■ Supplied entries
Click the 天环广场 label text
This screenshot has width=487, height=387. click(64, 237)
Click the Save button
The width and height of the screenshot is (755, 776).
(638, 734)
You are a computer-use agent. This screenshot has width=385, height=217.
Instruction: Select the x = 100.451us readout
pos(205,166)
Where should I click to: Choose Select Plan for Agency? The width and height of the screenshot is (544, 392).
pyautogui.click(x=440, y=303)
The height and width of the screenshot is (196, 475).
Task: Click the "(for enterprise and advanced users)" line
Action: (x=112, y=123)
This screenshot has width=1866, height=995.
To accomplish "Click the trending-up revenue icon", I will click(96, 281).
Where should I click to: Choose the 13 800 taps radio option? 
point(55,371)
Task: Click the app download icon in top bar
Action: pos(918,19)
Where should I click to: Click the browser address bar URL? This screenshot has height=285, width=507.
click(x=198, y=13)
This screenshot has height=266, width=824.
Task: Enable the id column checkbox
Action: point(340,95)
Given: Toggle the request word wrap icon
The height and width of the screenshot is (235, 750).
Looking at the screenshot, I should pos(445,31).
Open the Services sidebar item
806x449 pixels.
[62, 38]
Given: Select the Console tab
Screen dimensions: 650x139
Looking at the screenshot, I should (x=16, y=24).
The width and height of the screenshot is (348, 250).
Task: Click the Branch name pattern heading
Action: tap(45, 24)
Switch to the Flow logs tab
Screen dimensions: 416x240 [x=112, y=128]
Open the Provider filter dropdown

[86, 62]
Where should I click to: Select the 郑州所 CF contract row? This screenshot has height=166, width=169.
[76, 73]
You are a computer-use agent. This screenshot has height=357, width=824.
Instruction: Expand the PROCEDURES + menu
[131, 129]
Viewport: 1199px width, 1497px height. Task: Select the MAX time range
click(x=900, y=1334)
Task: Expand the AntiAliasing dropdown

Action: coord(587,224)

■ Exercise
Working through the records, copy each line in which the word "Given" appears.

■ Result for this exercise
Given: Toggle the request word wrap icon
Given: Select the Console tab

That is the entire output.